Stored data entries:

■ ■ ■ ■

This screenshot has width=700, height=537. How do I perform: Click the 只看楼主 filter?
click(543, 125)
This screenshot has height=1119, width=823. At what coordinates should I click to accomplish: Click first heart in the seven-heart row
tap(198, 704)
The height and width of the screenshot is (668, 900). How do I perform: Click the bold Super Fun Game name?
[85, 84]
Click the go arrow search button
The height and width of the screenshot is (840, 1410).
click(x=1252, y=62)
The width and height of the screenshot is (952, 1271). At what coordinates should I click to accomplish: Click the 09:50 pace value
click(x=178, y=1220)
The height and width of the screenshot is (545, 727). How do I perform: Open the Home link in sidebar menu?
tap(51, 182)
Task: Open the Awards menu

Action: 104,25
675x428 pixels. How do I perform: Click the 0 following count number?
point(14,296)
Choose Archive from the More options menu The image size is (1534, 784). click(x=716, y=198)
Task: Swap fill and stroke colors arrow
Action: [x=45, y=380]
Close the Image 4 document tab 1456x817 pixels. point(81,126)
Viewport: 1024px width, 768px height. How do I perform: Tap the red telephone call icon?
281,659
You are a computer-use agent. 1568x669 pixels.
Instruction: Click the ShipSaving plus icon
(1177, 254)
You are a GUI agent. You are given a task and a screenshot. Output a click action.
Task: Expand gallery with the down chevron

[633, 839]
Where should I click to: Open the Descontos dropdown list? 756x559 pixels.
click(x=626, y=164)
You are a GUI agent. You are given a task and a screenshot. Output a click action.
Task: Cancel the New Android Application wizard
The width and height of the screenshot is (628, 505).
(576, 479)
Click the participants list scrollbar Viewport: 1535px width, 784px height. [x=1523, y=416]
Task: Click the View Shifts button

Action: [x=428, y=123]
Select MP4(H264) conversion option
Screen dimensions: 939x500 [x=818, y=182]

■ ■ ■ ■

* WORK ORDER
From the line containing "Choose Archive from" down to the last line, reproduce the records exactly. Include both ends.

* TASK SOLUTION
Choose Archive from the More options menu The image size is (1534, 784). click(x=716, y=198)
Task: Swap fill and stroke colors arrow
Action: [x=45, y=380]
Close the Image 4 document tab 1456x817 pixels. point(81,126)
Viewport: 1024px width, 768px height. How do I perform: Tap the red telephone call icon?
281,659
You are a computer-use agent. 1568x669 pixels.
Instruction: Click the ShipSaving plus icon
(1177, 254)
You are a GUI agent. You are given a task and a screenshot. Output a click action.
Task: Expand gallery with the down chevron

[633, 839]
Where should I click to: Open the Descontos dropdown list? 756x559 pixels.
click(x=626, y=164)
You are a GUI agent. You are given a task and a screenshot. Output a click action.
Task: Cancel the New Android Application wizard
The width and height of the screenshot is (628, 505).
(576, 479)
Click the participants list scrollbar Viewport: 1535px width, 784px height. [x=1523, y=416]
Task: Click the View Shifts button

Action: [x=428, y=123]
Select MP4(H264) conversion option
Screen dimensions: 939x500 [x=818, y=182]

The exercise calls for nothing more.